Aim of the task.
Whenever a line contains the string "agent", copy it out of the entries.

Data in this exercise.
# # # #
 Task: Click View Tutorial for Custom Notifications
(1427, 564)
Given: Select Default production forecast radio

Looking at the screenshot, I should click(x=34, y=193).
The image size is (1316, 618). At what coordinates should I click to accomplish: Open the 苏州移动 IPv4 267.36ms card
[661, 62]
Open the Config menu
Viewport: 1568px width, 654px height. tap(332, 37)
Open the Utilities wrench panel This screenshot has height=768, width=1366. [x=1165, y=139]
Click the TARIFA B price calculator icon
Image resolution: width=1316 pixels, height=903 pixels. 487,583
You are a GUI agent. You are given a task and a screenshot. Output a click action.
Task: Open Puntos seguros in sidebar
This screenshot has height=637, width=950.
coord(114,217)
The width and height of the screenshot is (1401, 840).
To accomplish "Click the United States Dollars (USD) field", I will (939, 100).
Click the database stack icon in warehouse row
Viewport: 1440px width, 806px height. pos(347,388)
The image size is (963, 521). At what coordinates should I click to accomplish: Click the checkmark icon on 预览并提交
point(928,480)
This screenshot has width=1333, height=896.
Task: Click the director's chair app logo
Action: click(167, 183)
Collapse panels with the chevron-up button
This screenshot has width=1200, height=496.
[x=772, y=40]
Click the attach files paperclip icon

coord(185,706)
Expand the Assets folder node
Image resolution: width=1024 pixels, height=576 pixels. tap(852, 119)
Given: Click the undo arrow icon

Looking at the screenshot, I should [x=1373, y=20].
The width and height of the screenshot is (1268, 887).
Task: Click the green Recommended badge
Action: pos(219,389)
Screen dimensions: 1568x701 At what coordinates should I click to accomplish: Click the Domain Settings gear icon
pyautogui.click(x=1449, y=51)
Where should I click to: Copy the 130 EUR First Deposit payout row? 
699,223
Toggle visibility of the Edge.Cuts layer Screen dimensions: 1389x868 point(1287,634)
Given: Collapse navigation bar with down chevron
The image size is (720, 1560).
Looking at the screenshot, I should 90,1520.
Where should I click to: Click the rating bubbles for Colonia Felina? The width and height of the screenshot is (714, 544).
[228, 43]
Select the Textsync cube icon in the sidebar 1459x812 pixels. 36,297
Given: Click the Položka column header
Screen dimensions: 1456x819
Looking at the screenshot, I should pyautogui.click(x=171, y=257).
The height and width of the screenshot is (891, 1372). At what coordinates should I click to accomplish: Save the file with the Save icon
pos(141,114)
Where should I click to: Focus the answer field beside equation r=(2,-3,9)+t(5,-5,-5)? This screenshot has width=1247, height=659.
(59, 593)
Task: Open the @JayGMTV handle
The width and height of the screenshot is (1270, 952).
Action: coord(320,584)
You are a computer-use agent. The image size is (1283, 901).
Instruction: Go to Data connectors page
# # # #
Result of the exercise.
You are a GUI agent. You are given a task and a screenshot. Output a click action.
You are a computer-use agent. The image size is (1283, 901).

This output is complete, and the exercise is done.